Audrey’s neck flushed with anger. She held Leo tight and spat her words at me.
“Leo’s first big project failed today because you decided not to show up for work. Your absence cost the company millions in lost orders.”
“You pushed him to this point, and you still have the nerve to ask me for money?”
So that was it. She was pinning Leo’s failure on me.
“If it weren’t for the fact that we were once married, you wouldn’t even have a job as a driver!”
She guided the trembling Leo into the therapist’s office. Before closing the door, she looked back at me, her eyes like ice.
“You go to the office right now. You walk into that boardroom and you take full responsibility for this disaster. You make it clear that Leo had nothing to do with it. You do that, and I’ll transfer the money.”
My chest felt tight enough to burst. I wanted nothing more than to wipe the smug expressions off both their faces. But then I thought of my father on the operating table, and my head sank. I was ready to accept.
Just then, my phone buzzed. A new notification.

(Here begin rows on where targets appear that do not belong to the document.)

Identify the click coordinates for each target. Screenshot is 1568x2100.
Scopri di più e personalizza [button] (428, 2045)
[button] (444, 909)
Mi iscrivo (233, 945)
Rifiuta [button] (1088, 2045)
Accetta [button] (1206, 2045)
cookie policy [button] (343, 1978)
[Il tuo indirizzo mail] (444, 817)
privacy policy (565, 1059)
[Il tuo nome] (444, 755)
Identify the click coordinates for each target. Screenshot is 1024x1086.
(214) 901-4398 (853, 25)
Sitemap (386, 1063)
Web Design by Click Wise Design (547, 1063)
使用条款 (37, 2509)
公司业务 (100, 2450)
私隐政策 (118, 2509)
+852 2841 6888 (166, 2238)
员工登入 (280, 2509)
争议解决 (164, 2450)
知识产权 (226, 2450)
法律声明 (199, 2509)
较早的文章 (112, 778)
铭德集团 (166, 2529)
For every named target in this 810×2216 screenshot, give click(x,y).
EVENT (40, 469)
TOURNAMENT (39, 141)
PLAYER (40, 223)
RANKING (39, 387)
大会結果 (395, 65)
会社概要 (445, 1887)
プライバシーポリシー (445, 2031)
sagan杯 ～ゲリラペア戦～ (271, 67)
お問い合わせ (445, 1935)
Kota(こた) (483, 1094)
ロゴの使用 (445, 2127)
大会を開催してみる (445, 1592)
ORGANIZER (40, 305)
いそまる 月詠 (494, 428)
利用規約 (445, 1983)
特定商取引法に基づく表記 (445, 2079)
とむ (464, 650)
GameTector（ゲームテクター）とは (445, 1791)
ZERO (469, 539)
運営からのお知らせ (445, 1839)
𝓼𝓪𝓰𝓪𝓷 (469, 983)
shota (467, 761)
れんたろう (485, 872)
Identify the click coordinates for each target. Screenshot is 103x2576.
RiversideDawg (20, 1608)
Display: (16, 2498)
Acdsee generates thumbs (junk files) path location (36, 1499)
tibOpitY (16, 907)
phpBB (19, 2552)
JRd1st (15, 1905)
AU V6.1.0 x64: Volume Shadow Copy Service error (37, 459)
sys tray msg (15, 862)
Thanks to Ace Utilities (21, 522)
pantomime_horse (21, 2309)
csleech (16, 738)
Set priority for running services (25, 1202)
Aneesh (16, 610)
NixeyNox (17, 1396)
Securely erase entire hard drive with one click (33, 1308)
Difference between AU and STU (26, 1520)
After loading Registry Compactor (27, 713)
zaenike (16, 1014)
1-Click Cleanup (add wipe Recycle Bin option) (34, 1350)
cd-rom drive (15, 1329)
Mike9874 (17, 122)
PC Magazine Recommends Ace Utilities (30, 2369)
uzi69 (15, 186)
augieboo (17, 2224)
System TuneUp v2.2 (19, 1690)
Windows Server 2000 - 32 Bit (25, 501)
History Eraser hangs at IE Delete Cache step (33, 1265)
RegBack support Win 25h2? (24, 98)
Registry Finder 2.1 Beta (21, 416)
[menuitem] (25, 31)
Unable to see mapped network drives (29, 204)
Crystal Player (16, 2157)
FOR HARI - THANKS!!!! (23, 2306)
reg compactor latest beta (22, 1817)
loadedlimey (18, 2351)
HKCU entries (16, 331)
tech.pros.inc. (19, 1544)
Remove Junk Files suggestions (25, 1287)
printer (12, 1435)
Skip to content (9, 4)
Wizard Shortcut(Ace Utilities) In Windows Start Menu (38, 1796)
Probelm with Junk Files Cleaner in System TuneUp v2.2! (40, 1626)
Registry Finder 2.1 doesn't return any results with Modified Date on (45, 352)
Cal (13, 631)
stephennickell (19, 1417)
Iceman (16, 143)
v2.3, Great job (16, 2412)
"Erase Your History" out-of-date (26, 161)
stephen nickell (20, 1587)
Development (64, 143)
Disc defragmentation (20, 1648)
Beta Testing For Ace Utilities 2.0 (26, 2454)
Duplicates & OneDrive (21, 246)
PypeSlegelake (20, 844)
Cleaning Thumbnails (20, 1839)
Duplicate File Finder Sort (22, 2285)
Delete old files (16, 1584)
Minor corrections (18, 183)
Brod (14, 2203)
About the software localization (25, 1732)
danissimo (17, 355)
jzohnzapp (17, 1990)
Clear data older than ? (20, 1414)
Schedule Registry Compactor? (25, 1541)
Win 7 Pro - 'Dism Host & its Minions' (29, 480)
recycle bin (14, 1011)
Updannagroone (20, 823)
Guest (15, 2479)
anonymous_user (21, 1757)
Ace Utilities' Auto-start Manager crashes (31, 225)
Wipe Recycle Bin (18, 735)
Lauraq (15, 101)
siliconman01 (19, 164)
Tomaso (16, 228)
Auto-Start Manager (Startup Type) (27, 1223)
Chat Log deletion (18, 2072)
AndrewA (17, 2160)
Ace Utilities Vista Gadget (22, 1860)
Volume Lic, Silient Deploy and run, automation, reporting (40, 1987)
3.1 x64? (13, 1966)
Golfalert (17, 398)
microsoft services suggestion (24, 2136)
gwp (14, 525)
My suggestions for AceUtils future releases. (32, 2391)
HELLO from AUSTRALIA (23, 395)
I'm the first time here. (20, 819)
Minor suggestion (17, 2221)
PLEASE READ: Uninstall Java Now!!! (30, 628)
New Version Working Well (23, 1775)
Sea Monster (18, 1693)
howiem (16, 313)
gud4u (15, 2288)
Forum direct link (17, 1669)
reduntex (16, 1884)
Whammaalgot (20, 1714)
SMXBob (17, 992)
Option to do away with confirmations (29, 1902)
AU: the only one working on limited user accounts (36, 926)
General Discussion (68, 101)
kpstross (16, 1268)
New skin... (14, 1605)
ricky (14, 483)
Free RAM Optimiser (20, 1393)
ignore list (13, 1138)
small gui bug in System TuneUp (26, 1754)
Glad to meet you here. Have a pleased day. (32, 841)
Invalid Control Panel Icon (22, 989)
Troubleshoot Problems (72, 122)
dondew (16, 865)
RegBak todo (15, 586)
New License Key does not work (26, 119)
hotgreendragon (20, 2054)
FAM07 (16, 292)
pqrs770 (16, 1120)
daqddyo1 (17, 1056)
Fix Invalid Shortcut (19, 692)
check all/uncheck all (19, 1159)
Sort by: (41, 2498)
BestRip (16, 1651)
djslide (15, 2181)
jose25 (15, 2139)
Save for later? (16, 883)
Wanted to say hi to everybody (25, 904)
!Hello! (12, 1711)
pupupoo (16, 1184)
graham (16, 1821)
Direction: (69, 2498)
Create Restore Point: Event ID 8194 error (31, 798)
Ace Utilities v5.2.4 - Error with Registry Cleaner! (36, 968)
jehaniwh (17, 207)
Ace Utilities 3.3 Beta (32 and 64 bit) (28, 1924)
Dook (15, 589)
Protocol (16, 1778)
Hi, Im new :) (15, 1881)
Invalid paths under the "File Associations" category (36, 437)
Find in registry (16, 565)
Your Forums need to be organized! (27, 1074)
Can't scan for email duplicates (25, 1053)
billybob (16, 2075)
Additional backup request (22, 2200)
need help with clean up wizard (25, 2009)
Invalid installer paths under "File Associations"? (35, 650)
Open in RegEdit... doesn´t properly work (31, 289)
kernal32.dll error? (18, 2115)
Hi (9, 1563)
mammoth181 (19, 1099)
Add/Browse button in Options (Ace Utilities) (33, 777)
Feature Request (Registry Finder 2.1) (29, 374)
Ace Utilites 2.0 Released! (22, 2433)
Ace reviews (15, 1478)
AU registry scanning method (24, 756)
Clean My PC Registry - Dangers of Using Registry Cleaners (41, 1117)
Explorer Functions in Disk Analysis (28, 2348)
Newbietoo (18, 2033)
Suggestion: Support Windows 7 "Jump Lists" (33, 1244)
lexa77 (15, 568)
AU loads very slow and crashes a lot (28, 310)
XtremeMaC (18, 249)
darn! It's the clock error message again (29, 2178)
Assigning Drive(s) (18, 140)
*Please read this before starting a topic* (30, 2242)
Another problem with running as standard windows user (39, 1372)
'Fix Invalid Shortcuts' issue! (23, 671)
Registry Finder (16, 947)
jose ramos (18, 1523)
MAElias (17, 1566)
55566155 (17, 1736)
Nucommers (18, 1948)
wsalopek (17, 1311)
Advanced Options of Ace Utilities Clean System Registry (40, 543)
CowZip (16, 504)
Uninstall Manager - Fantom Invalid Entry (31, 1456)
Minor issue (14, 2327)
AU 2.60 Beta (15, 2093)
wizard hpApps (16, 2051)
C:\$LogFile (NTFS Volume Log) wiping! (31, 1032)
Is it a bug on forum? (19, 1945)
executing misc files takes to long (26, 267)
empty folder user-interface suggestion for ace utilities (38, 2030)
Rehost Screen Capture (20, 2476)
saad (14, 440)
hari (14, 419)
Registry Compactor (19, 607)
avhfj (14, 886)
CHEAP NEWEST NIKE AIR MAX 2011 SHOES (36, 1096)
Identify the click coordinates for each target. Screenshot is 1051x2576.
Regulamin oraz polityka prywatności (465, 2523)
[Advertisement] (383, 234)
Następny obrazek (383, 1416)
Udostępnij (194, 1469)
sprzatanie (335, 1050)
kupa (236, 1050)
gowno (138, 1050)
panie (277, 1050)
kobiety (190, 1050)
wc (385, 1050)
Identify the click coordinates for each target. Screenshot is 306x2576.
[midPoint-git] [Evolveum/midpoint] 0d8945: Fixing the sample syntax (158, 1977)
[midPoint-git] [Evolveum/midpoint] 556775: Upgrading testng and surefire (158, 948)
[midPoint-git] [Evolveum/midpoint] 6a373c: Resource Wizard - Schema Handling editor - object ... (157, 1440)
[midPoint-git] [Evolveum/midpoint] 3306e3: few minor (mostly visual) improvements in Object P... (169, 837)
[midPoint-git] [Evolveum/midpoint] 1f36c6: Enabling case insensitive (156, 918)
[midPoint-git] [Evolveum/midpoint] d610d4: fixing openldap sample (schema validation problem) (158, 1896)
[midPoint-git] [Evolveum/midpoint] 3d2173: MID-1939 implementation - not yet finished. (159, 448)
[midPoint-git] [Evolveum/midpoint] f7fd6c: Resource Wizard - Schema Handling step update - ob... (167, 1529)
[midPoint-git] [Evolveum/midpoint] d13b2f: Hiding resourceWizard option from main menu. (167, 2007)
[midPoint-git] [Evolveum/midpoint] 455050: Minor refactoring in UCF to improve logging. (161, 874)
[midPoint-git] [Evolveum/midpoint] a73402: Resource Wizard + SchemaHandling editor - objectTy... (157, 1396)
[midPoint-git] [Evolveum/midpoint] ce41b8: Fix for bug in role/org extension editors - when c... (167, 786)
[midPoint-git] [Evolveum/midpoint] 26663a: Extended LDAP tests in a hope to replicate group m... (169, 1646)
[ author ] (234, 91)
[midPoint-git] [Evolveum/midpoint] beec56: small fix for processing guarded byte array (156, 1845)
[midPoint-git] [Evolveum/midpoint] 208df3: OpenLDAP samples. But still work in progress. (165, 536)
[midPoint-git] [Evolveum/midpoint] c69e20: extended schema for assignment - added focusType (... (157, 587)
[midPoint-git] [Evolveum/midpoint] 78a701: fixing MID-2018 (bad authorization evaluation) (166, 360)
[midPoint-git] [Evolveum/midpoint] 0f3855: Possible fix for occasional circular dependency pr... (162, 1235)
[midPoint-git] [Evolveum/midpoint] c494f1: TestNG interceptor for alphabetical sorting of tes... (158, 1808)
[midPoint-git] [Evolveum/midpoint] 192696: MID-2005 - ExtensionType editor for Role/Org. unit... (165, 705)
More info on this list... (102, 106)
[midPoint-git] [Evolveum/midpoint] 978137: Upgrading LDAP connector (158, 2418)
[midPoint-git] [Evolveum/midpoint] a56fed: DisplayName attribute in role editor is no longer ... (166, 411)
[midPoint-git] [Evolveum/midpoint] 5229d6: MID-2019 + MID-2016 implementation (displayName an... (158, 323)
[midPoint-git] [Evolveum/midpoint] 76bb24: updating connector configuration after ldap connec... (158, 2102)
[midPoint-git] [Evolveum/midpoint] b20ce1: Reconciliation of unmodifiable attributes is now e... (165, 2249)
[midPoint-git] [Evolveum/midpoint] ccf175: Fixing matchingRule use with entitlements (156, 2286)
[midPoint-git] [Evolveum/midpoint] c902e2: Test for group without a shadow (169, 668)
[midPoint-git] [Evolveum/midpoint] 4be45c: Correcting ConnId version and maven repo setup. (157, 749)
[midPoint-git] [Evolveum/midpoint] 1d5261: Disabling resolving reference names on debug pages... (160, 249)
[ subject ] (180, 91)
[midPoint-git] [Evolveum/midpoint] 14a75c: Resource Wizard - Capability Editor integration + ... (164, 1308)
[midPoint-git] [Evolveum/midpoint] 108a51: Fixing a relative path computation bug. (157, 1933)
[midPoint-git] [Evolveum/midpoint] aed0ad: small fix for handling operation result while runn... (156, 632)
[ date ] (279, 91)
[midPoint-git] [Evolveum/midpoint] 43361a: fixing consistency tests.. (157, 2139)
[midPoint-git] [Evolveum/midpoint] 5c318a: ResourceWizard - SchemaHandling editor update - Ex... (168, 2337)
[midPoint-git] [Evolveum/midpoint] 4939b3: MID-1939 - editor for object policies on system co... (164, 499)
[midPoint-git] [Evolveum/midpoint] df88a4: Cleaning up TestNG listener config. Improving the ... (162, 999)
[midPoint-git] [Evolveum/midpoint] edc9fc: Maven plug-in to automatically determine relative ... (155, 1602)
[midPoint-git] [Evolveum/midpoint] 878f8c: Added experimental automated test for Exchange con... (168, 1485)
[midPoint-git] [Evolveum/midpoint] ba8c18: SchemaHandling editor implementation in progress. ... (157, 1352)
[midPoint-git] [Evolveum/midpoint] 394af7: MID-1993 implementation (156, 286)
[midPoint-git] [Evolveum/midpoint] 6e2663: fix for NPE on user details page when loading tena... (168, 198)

A transfer of three hundred thousand dollars had just been deposited into my personal account.
I thought it was from one of my friends, but then a text message came through.
I read the message, and the crushing weight of humiliation and rage began to lift. I took a deep, steadying breath.
Audrey poked her head out of the office, her voice sharp with impatience.
“Cole! What are you waiting for? Get to the office and confess!”
I didn’t look at her. I simply turned and walked toward the payment office, my back straight.
“Cole! Stop right there! Did you hear me?!”
Her frantic screams echoed behind me, but for the first time in a long time, my steps felt light.